De Adama Séne correspondant Teranganews à Saint-Louis
Les changements climatiques, la rareté du poisson dans les côtes sénégalaises et la délivrance abusive de licences de pêche â des bateaux étrangers pour opérer dans nos eaux maritimes, sont souvent des arguments brandis par les jeunes pêcheurs pour s’adonner à l’émigration clandestine. Ainsi pour renverser la tendance et maintenir les acteurs de la pêche dans leur milieu, il faut qu’une alternative leur soit proposée. Raison pour laquelle une trentaine de responsables d’organisations de pêcheurs de la Langue de Barbarie suivent une formation en pisciculture.

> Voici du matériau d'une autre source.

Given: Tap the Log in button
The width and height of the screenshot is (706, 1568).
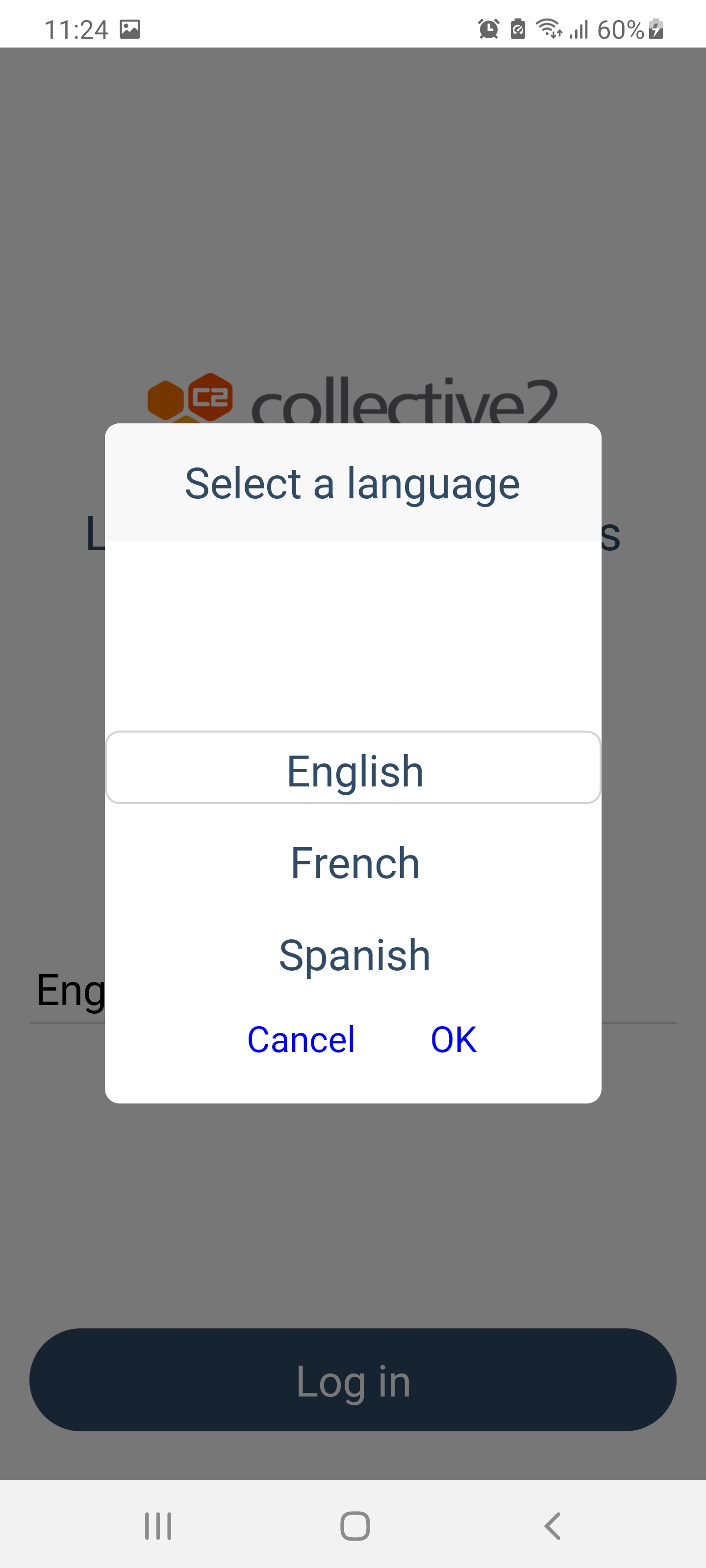Looking at the screenshot, I should click(353, 1380).
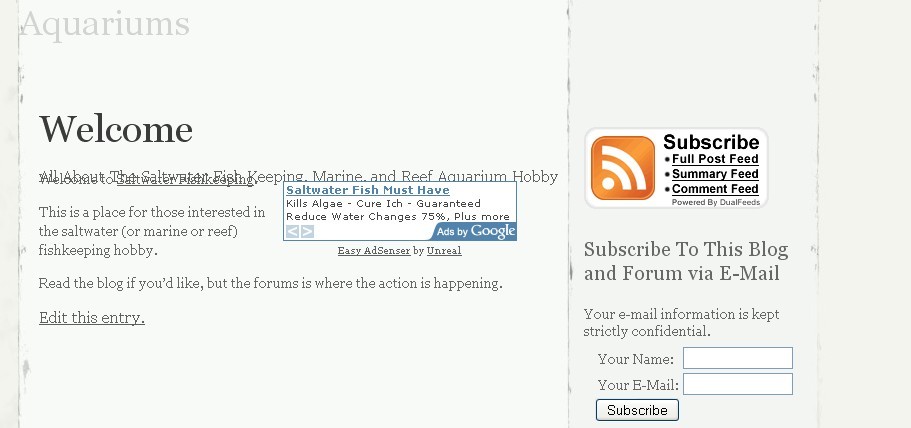The height and width of the screenshot is (428, 911).
Task: Open the Comment Feed link
Action: tap(715, 189)
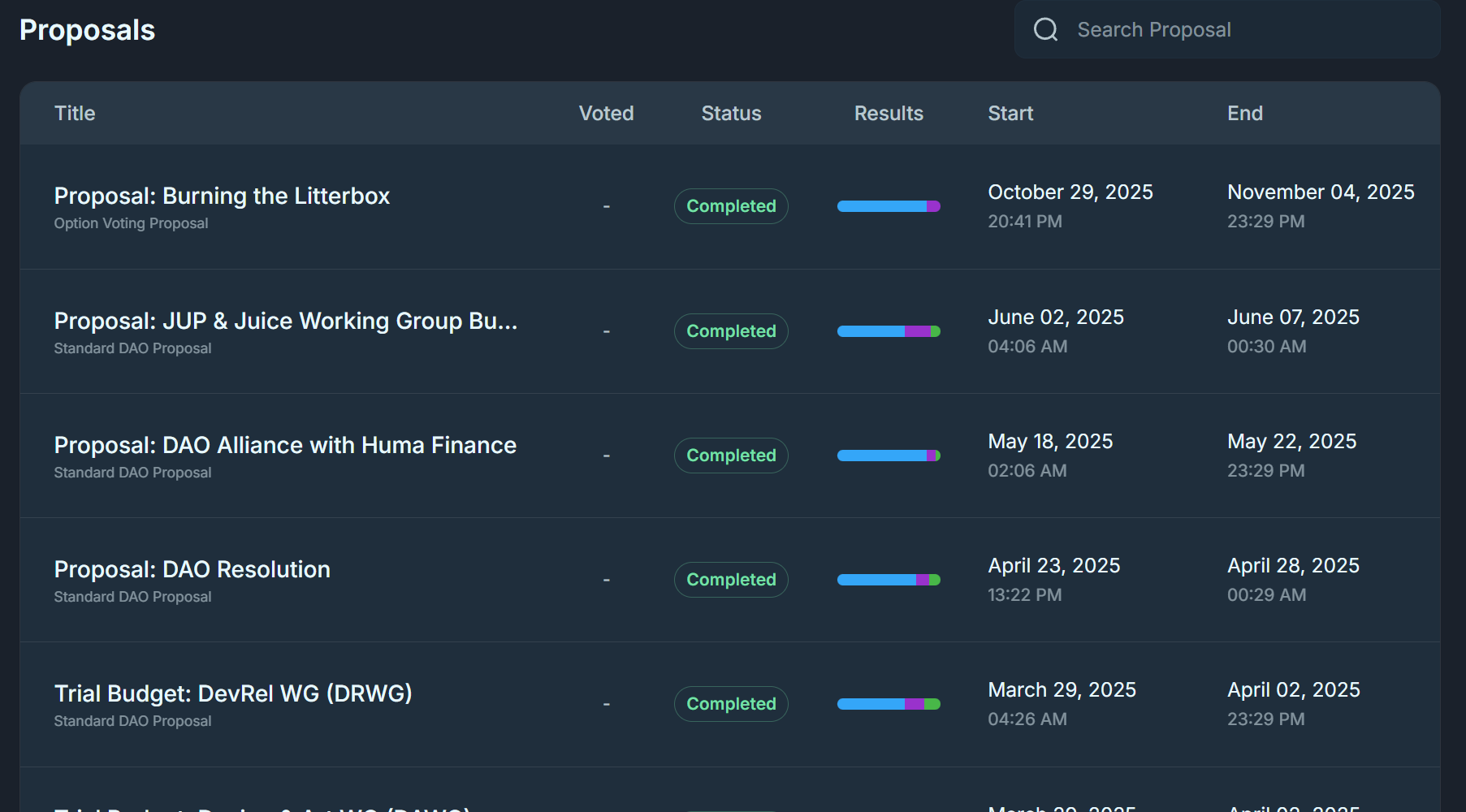The image size is (1466, 812).
Task: Click Completed badge on DevRel WG row
Action: coord(731,704)
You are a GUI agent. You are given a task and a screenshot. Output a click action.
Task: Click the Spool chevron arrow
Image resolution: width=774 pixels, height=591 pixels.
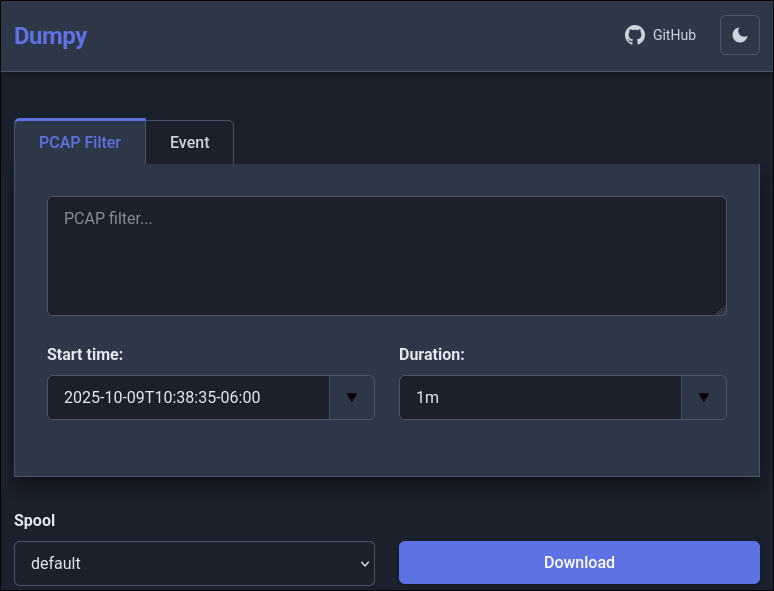pyautogui.click(x=364, y=563)
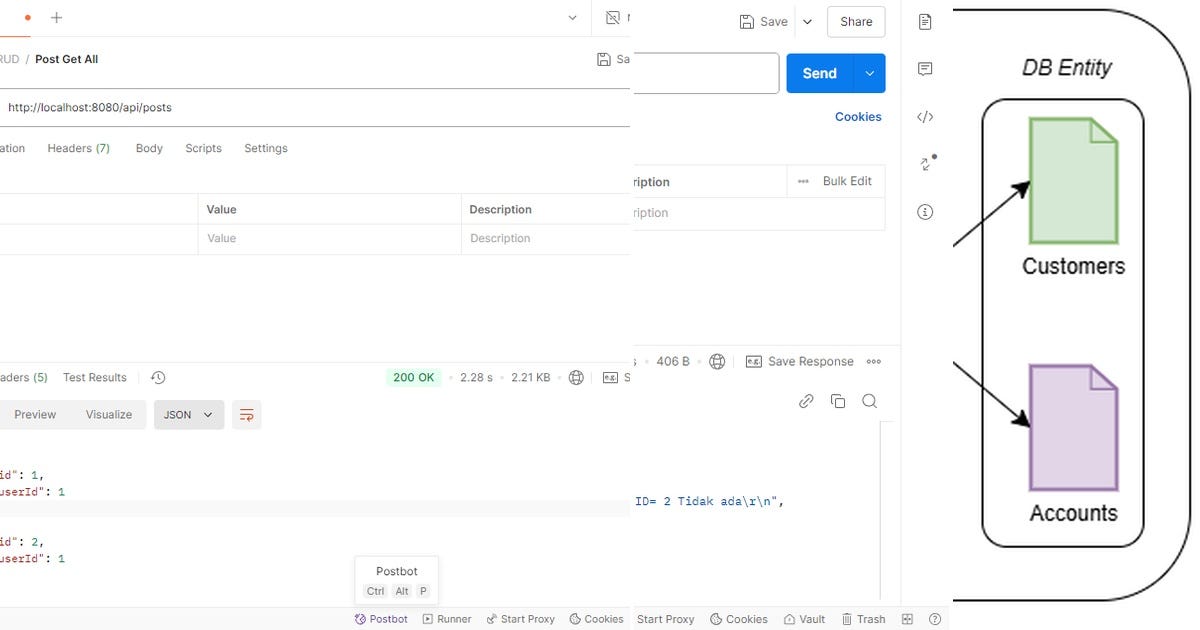Open Postbot from the status bar
This screenshot has width=1200, height=630.
pyautogui.click(x=381, y=618)
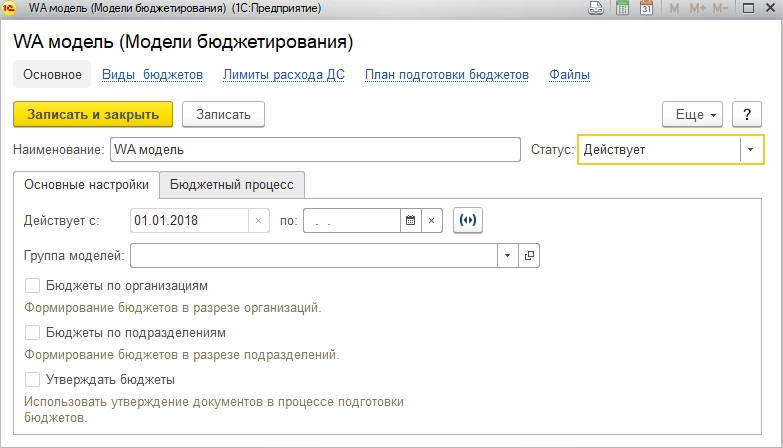Viewport: 783px width, 448px height.
Task: Clear the 'Действует с' start date
Action: pyautogui.click(x=258, y=221)
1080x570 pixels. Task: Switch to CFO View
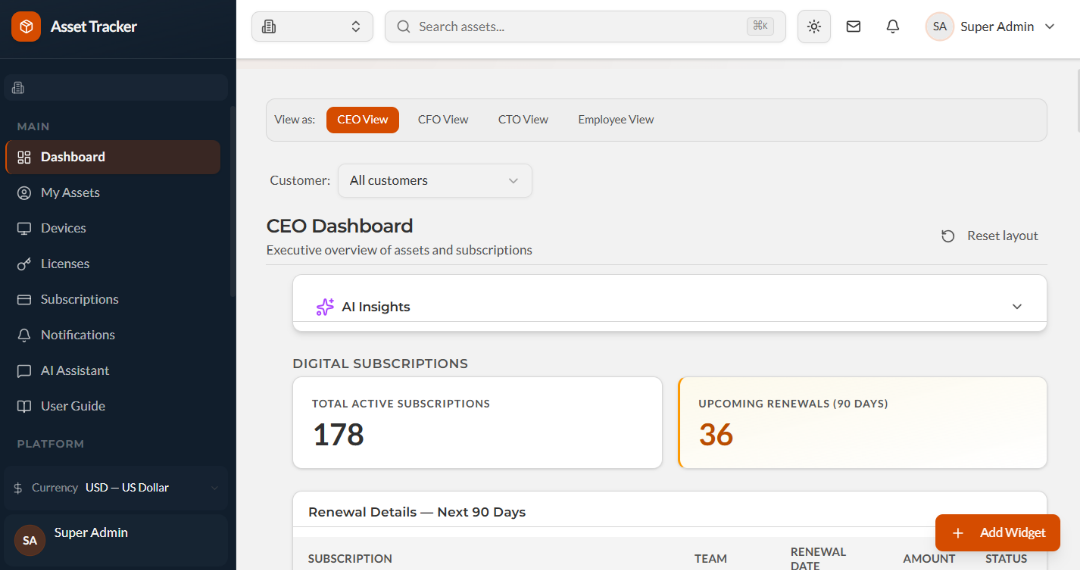pyautogui.click(x=443, y=120)
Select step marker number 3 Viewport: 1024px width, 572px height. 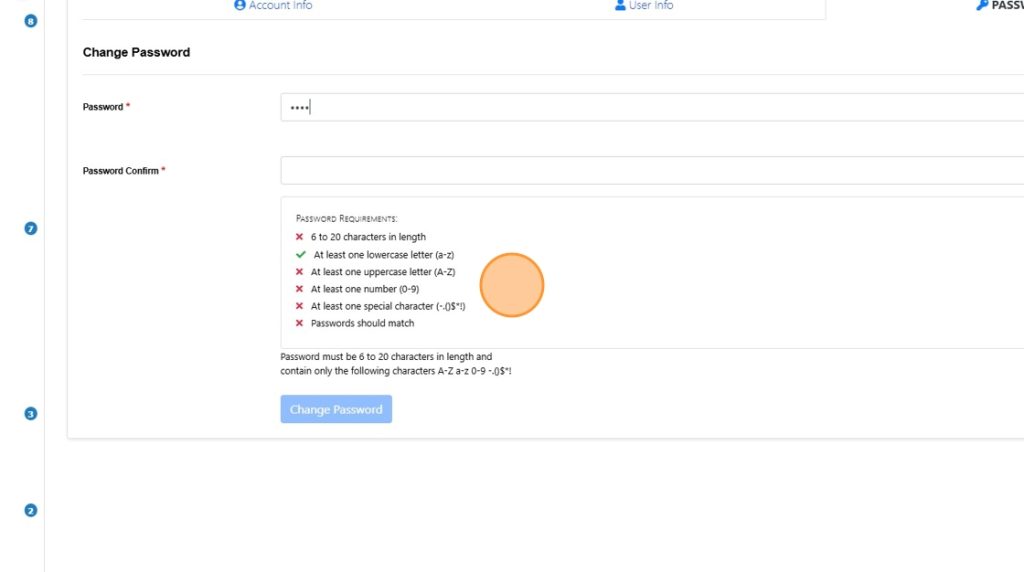(x=30, y=414)
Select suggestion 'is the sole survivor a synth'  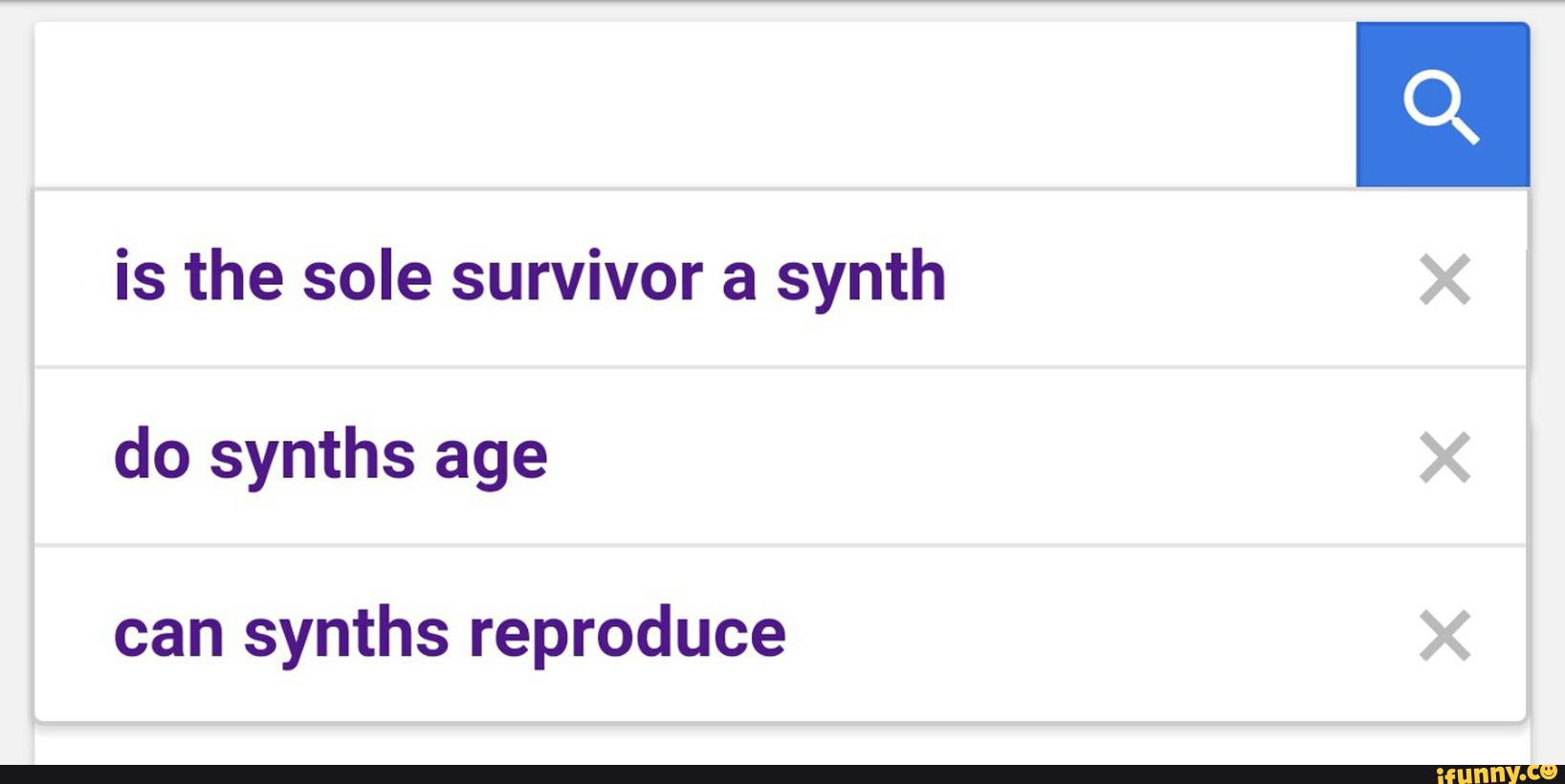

A en croire le Dg de l’Adepme, l’installation de Pme piscicoles peuvent être des solutions avec la création d’emplois décents et freiner l’émigration irrégulière des jeunes. « L’objectif est de trouver des solutions, des alternatives pour permettre aux pêcheurs de devenir des entrepreneurs et aux Gies de fournir davantage de poissons, de développer des activités et de générer des ressources pour leurs familles sur place. La formation vise également à donner aux pêcheurs de Saint-Louis les connaissances élémentaires de l’activité piscicole, puisque nous sommes dans une période de changement climatique ou il y a moins de poissons, moins de prise. » a soutenu ldrissa Diabira,
Selon toujours M. Diabira, la pisciculture présente beaucoup d’avenir et de pistes surtout au moment où on voit l’émigration clandestine reprendre de plus belle. » Si cette émigration irrégulière est revenue en force, c’est parce que les jeunes n’ont pas d’avenir et l’avenir c’est d’abord la formation. S’ils savent qu’ils peuvent être bien formés ici au Sénégal et entreprendre, ils ne penseront plus aux voyages périlleux » a-t-il ajouté. Ce qui a été confirmé par un des bénéficiaires de la formation et par ailleurs ancien émigré clandestin. « J’ai passé 04 ans en Espagne en tant que clandestin, j’ai vu et je connais la situation qui sévit en Europe ce que les jeunes vivent là-bas. Je suis certain que, si cette formation en pisciculture est mise entre de bonnes mains, beaucoup de jeunes ne vont plus penser à l’émigration clandestine. Tout ce que l’on demande, c’est d’être bien accompagné par l’ Adepme ou autres structures de financement et d’accompagnement des jeunes » , a expliqué Mbaye Gueye.